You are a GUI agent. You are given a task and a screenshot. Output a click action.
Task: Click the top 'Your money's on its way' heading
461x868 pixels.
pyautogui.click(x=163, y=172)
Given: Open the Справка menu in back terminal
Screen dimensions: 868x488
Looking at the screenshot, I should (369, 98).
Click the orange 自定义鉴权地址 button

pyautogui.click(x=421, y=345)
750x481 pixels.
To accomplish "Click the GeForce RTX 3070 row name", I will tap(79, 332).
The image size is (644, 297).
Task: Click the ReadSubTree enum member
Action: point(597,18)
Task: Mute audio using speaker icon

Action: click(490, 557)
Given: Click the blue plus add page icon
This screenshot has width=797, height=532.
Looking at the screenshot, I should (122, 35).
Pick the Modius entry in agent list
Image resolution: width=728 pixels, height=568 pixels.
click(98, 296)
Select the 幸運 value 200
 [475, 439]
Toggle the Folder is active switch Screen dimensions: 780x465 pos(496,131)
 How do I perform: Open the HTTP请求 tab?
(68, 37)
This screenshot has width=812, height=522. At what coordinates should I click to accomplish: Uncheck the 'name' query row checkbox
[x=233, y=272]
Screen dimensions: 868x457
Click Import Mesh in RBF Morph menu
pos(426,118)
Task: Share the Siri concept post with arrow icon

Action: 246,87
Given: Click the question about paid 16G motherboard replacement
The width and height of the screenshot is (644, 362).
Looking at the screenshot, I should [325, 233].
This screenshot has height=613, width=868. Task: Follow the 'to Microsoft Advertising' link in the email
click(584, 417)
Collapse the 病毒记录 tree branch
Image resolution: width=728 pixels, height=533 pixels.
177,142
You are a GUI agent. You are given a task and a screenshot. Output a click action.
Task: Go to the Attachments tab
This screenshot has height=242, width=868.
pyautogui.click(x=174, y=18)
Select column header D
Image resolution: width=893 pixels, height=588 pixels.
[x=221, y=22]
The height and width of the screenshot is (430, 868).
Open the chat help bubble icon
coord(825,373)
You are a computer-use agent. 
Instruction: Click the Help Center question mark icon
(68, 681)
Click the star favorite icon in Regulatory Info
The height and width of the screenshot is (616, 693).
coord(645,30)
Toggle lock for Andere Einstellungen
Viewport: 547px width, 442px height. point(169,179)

*****

> [PROBLEM]:
Could you write the whole listing out again, line for line?

> [SOLVED EXERCISE]:
You are a GUI agent. You are given a task and a screenshot. Output a click action.
Task: Click the top 'Your money's on its way' heading
461x868 pixels.
pyautogui.click(x=163, y=172)
Given: Open the Справка menu in back terminal
Screen dimensions: 868x488
Looking at the screenshot, I should (369, 98).
Click the orange 自定义鉴权地址 button

pyautogui.click(x=421, y=345)
750x481 pixels.
To accomplish "Click the GeForce RTX 3070 row name", I will tap(79, 332).
The image size is (644, 297).
Task: Click the ReadSubTree enum member
Action: point(597,18)
Task: Mute audio using speaker icon

Action: click(490, 557)
Given: Click the blue plus add page icon
This screenshot has width=797, height=532.
Looking at the screenshot, I should (122, 35).
Pick the Modius entry in agent list
Image resolution: width=728 pixels, height=568 pixels.
click(98, 296)
Select the 幸運 value 200
 [475, 439]
Toggle the Folder is active switch Screen dimensions: 780x465 pos(496,131)
 How do I perform: Open the HTTP请求 tab?
(68, 37)
This screenshot has width=812, height=522. At what coordinates should I click to accomplish: Uncheck the 'name' query row checkbox
[x=233, y=272]
Screen dimensions: 868x457
Click Import Mesh in RBF Morph menu
pos(426,118)
Task: Share the Siri concept post with arrow icon

Action: 246,87
Given: Click the question about paid 16G motherboard replacement
The width and height of the screenshot is (644, 362).
Looking at the screenshot, I should [325, 233].
This screenshot has height=613, width=868. Task: Follow the 'to Microsoft Advertising' link in the email
click(584, 417)
Collapse the 病毒记录 tree branch
Image resolution: width=728 pixels, height=533 pixels.
177,142
You are a GUI agent. You are given a task and a screenshot. Output a click action.
Task: Go to the Attachments tab
This screenshot has height=242, width=868.
pyautogui.click(x=174, y=18)
Select column header D
Image resolution: width=893 pixels, height=588 pixels.
[x=221, y=22]
The height and width of the screenshot is (430, 868).
Open the chat help bubble icon
coord(825,373)
You are a computer-use agent. 
Instruction: Click the Help Center question mark icon
(68, 681)
Click the star favorite icon in Regulatory Info
The height and width of the screenshot is (616, 693).
coord(645,30)
Toggle lock for Andere Einstellungen
Viewport: 547px width, 442px height. point(169,179)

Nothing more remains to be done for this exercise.